Hundreds of millions of people will embark on long-distance journeys this summer. With long-distance travel comes an increased risk for travel-related venous thrombeoembolism (VTE). VTE is a serious, potentially deadly condition where blood cells form a clot within a vein. While the relationship between travel and VTE is often discussed, results of prior studies are conflicting. To demonstrate the presence and magnitude of the association between long-distance travel and VTE, researchers studied reports investigating the association between travel and VTE for subjects using any mode of transportation and having non-travelling subjects for comparison. These reports included 4,055 cases of VTE. They found that travel is associated with a nearly three-fold higher risk of VTE, with a dose-response of 18 percent higher risk for each two-hour increase in travel duration. Researchers conclude that physicians should investigate the use of low-cost, low-risk interventions such as increased hydration and ambulation for all long-distance travelers. Additional interventions and therapies should be evaluated for higher risk subgroups.
Efavirenz is a proven antiretroviral therapy for HIV prescribed at a fixed dose of 600 mg/d. However, more than half of patients who start efavirenz treatment develop neuropsychiatric adverse events (NPAEs) such as dizziness, feelings of drunkenness or “hangover,” nightmares, and sleep disorders. Likewise, impaired concentration, mood changes, or severe psychiatric symptoms such as depression, suicidal thoughts, aggressive behavior, delirium, and paranoia, have also been reported. These side effects eventually subside, but some patients cannot tolerate the effects and have to stop taking the drug. In a randomized, double-blind, controlled trial, researchers studied 114 HIV-infected patients to determine if a stepwise dose of efavirenz could decrease the incidence and severity of NPAEs while maintaining virologic efficacy. Researchers found that stepped-dose administration of efavirenz over two weeks significantly decreases the incidence and severity of NPAEs while appearing to maintain the same efficacy over the short term as the standard schedule.

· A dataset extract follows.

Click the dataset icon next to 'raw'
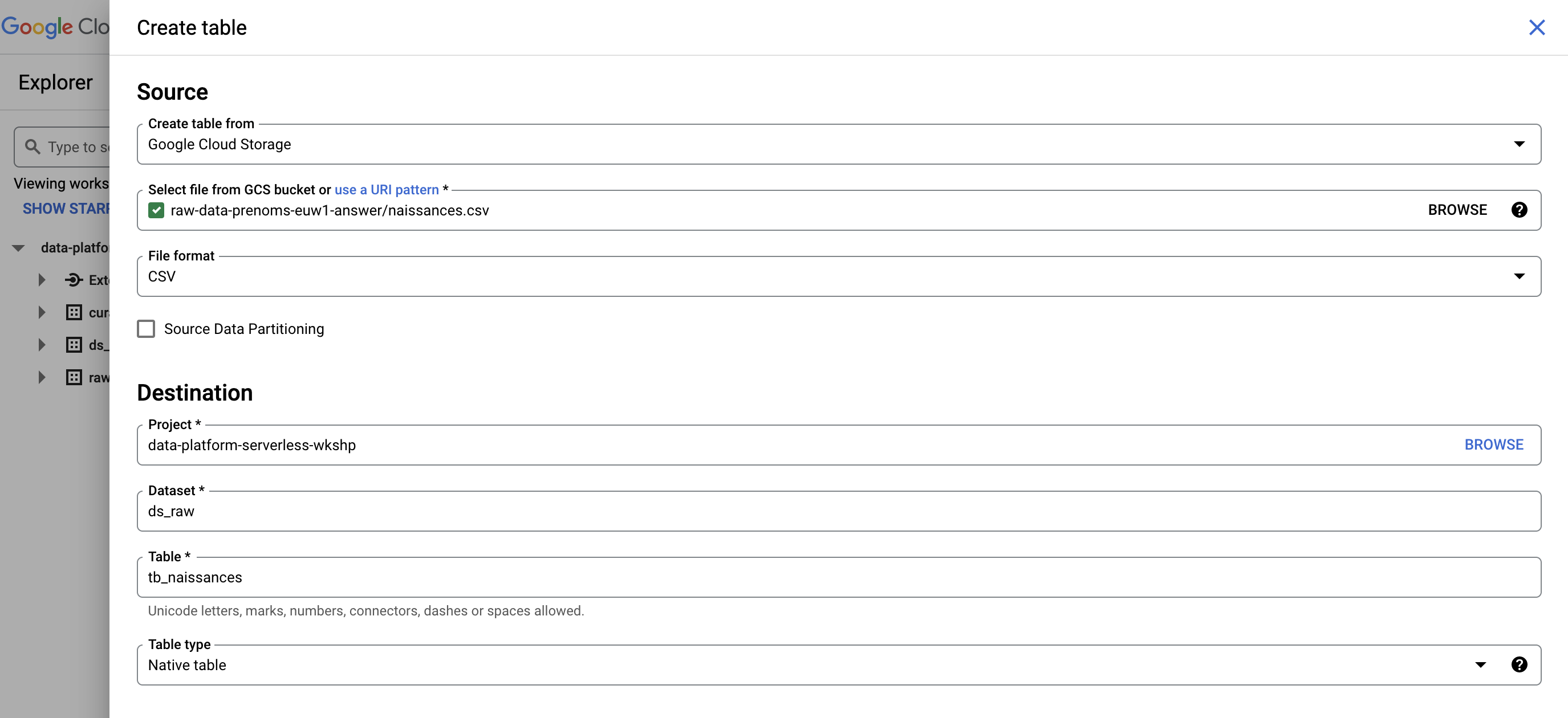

Studies suggest that adverse primary care work conditions could lead to a reduction in the primary care workforce and lower-quality patient care. However, little research has been done to assess how or if poor work conditions and adverse physician reactions (stress, burnout, and intent to leave) affect quality of patient care. Researchers studied 422 family practitioners and general internists at 119 clinics. Among the clinics studied, poor work conditions such as chaotic work pace, lack of control over work, and poor organizational culture were strongly associated with adverse physician reactions. However, adverse physician reactions to these conditions were not associated with worse quality patient care. The authors suggest that current practice redesign projects, such as those focusing on the patient-centered medical home, could be an opportunity to create healthier work environments for primary care physicians. Hospitals and clinics that focus on quality of work conditions may be better able to recruit and retain primary care physicians. More research is needed to determine if better work conditions could improve the quality of patient care and reduce medical errors.

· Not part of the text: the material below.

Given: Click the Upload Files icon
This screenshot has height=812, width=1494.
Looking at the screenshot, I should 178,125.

Studies have shown that physicians may not recognize up to 30 percent of abnormal test results in a timely manner. Missed test results can delay treatment, threaten patient safety, and lead to malpractice lawsuits. Despite evidence that missed test results are common, little research has been done to measure the effect. Researchers studied the electronic health records of 91 patients with newly diagnosed abdominal aortic dilation observed on computed tomography (CT). Using a comment on the medical record as evidence, the authors found that the clinical care team had not noticed the dilation in 58 percent of cases within three months of CT. In 18 percent of the cases, the dilations were never documented during an average follow-up of more than three years. According to the researchers, these delays and failures did not lead to patient complications or mortalities. The researchers conclude that their findings highlight the need for innovative solutions to ensure that physician awareness of abnormal test results is consistently documented in the medical record.

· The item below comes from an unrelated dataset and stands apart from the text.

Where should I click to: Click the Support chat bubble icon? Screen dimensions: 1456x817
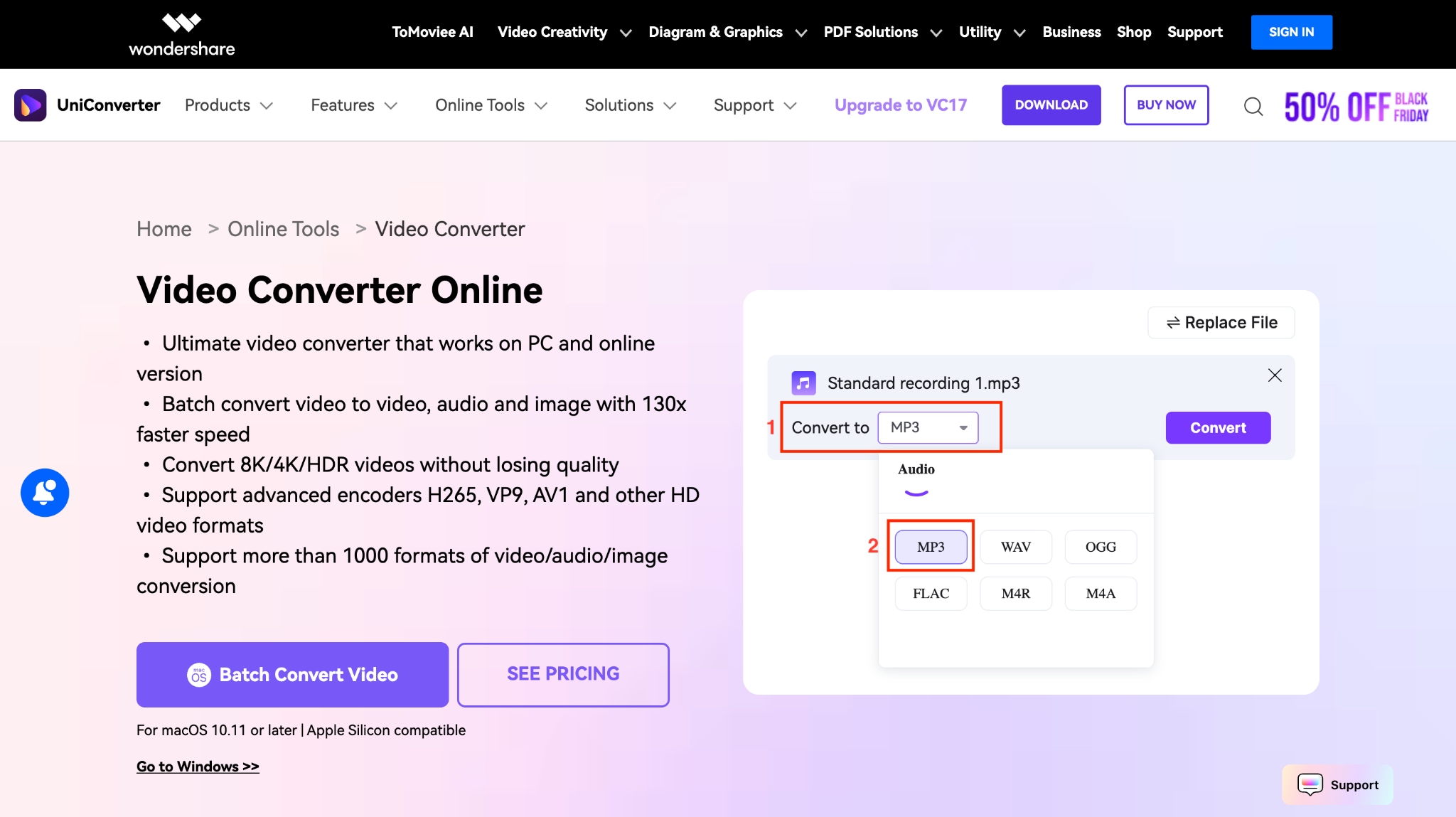click(x=1310, y=784)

In his final editorial as editor of Annals of Internal Medicine , Harold C. Sox, MD, MACP expresses concern about the source of funding for medical journals. According to Dr. Sox, medical journals provide a unique public service because they play a pivotal role in linking research to better medical practice. However, good journal editing is very expensive, and resources to support it are shrinking. Dr. Sox asks, “Who shall pay for good editorial practices?” Should advertisers pay? Or would physicians be willing to pay higher membership dues or subscription fees to support good editing? As for the public, Dr. Sox suggests that because good journal editing benefits everyone, perhaps the public should pay part of the costs.